## Task brief
Reproduce verbatim the lines between the one holding "Click the mountain terrain type icon" and the one holding "point(375,181)", both included, and nothing else.

## Exercise inputs

================================

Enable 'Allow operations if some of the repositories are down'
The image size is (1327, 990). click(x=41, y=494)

================================

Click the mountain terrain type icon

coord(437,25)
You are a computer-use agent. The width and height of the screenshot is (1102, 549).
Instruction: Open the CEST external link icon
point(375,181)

================================

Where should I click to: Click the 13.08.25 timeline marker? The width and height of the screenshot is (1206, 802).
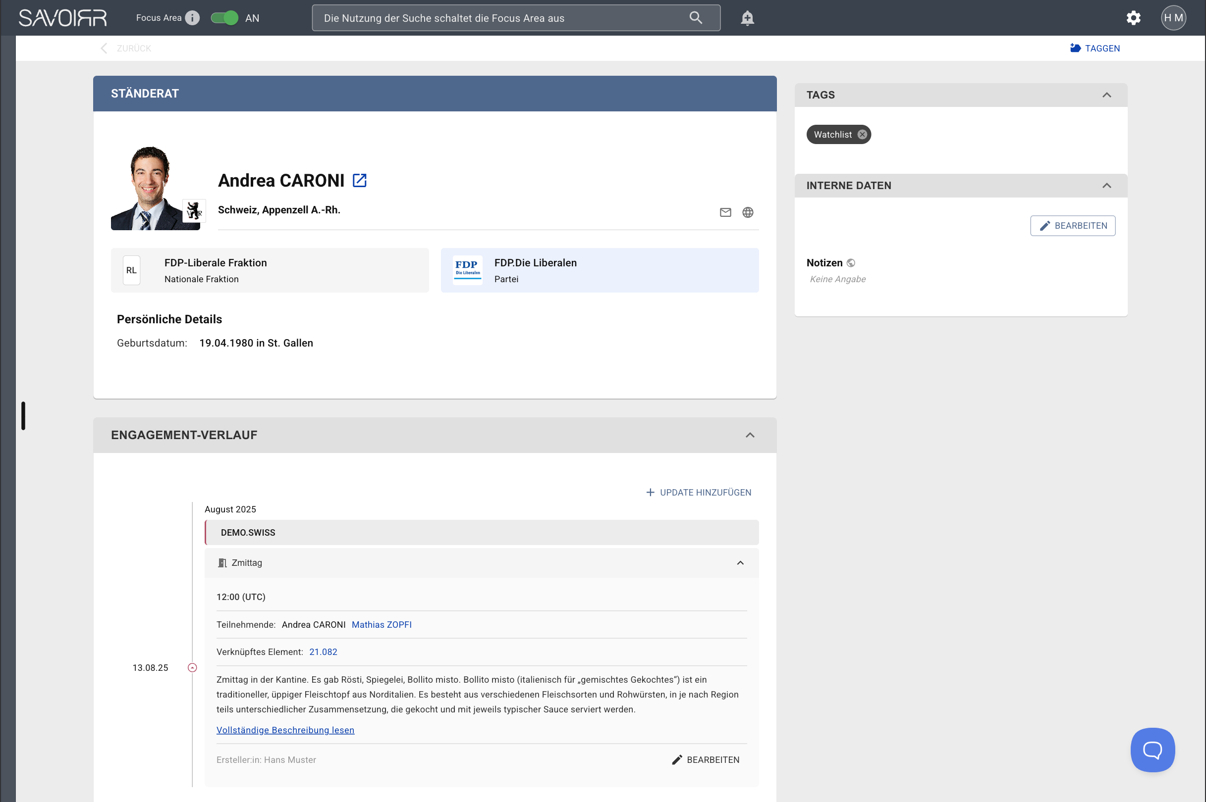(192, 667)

================================

## Answer to the task
Click the mountain terrain type icon

coord(437,25)
You are a computer-use agent. The width and height of the screenshot is (1102, 549).
Instruction: Open the CEST external link icon
point(375,181)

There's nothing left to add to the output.